### [WHAT THIS TASK INVOLVES]
Copy out each line of the material in which the word "agent" appears.

### [AVAILABLE RECORDS]
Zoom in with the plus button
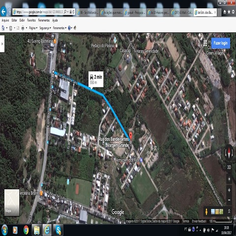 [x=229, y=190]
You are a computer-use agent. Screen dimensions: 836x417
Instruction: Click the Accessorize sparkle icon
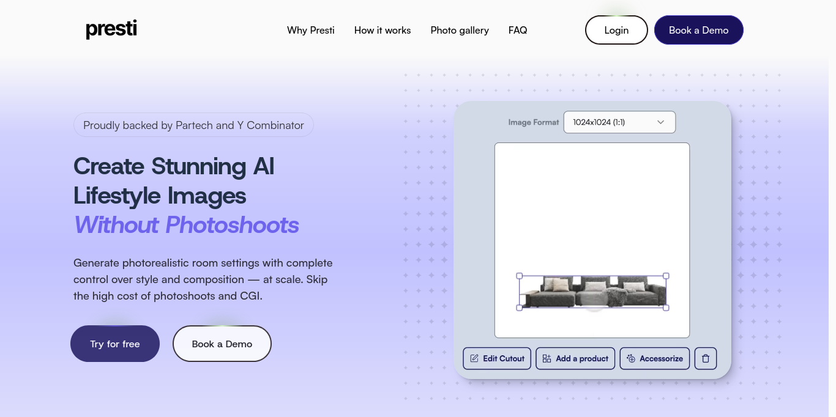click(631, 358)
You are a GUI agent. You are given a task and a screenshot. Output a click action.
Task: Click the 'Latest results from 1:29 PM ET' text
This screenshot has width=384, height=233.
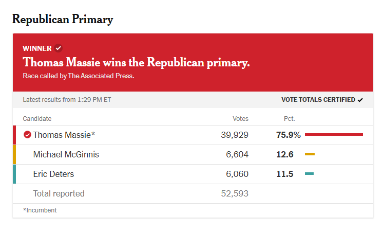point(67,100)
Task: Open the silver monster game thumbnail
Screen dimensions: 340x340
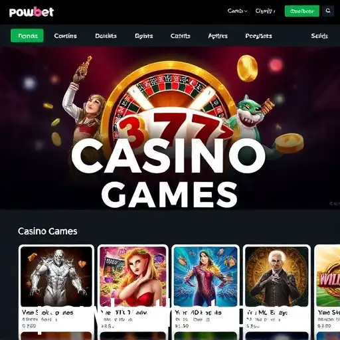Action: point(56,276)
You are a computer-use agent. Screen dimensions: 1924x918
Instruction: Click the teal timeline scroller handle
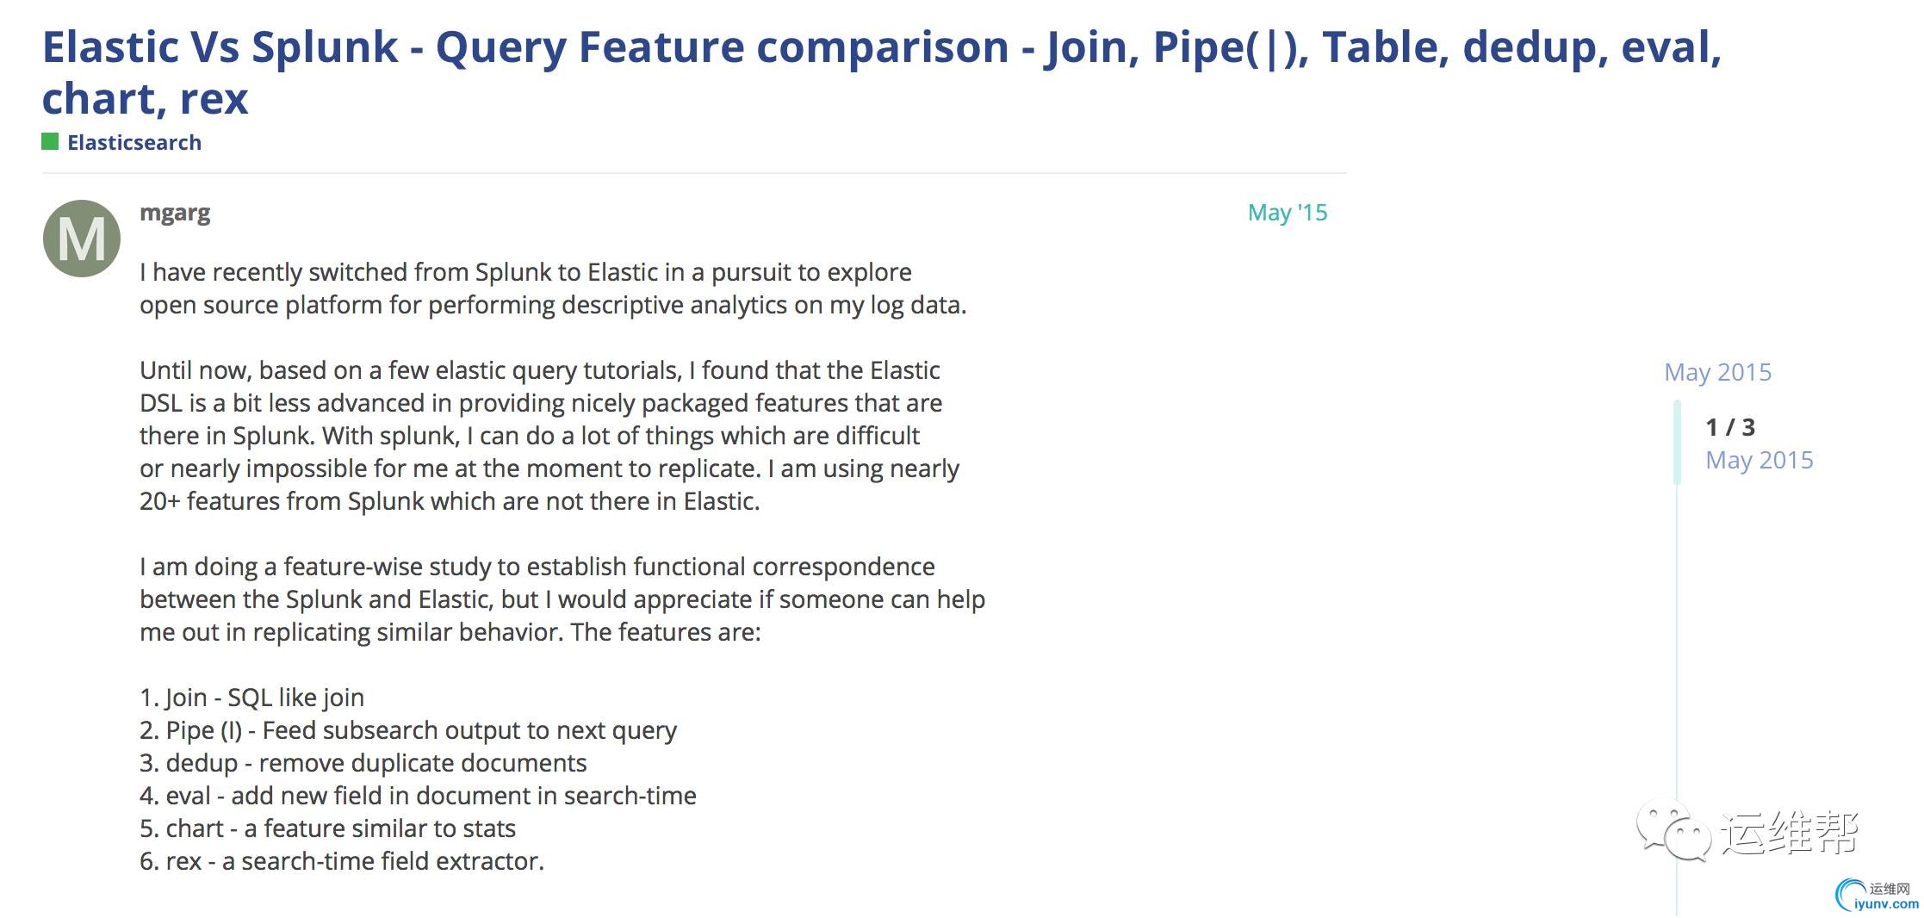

==

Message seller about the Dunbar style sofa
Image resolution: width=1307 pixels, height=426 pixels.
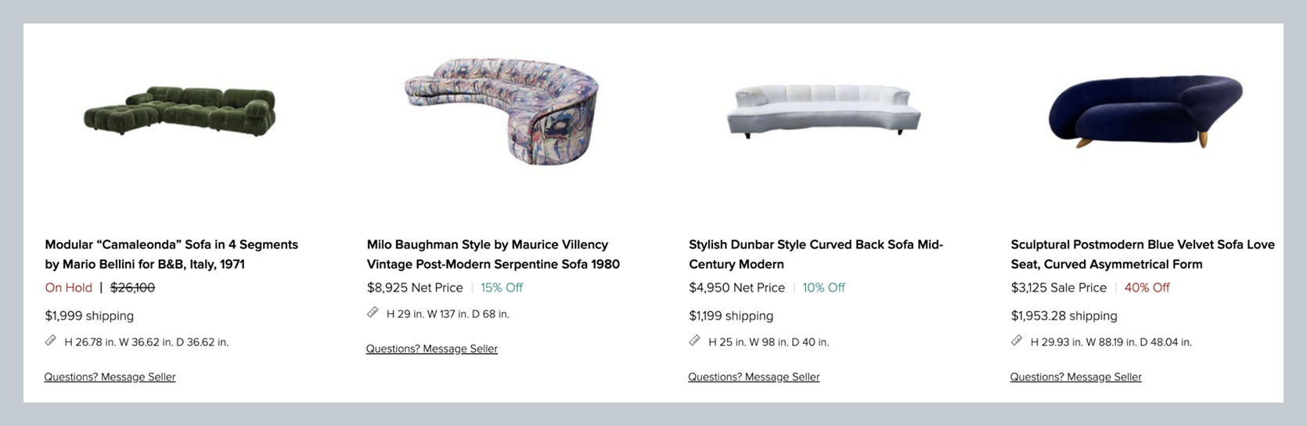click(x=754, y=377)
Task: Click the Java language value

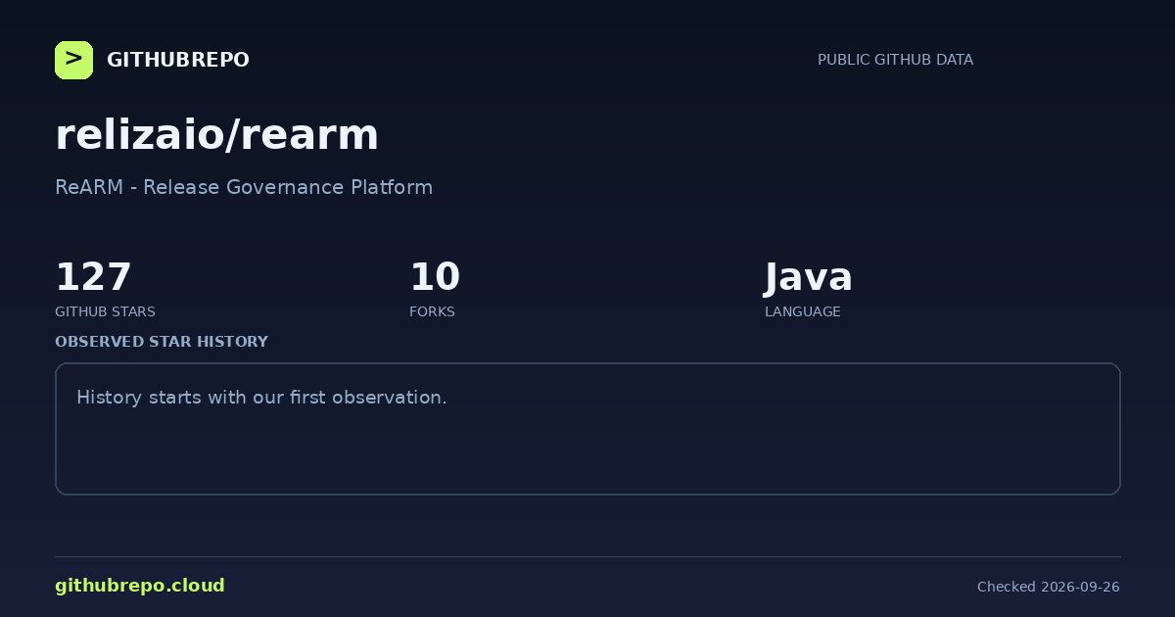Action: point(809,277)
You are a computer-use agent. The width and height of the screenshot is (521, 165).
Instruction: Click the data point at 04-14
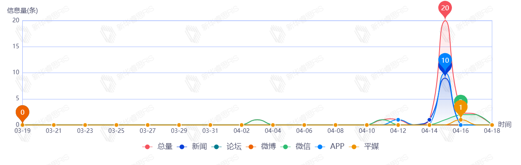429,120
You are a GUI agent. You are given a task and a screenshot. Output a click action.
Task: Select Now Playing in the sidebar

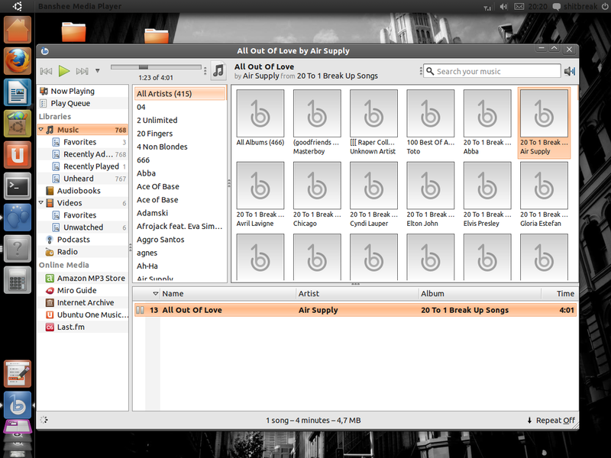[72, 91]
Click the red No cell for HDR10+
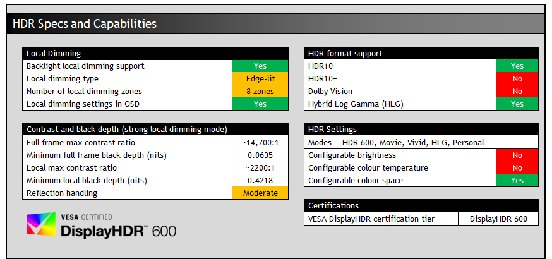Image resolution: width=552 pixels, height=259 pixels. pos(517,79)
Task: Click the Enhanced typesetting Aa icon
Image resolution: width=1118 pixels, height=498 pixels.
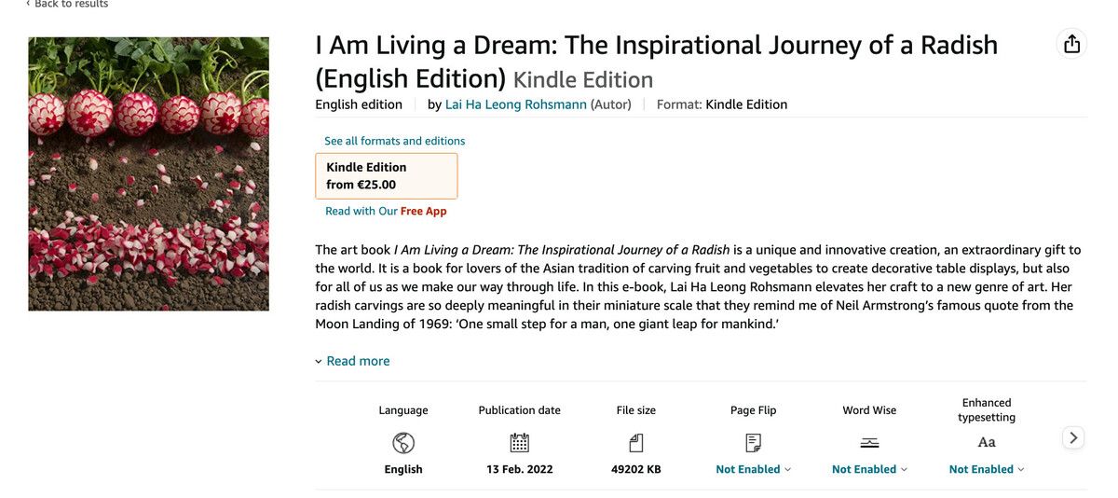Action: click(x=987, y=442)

### [THE ANSWER]
You are a computer-use agent. Screen dimensions: 836x417
You are a GUI agent. You are given a task and a screenshot. Output a click action.
You are a computer-use agent. Screen dimensions: 1924x918
You are a computer-use agent. The width and height of the screenshot is (521, 165).
You are a GUI agent. You are given a task and a screenshot. Output a click action.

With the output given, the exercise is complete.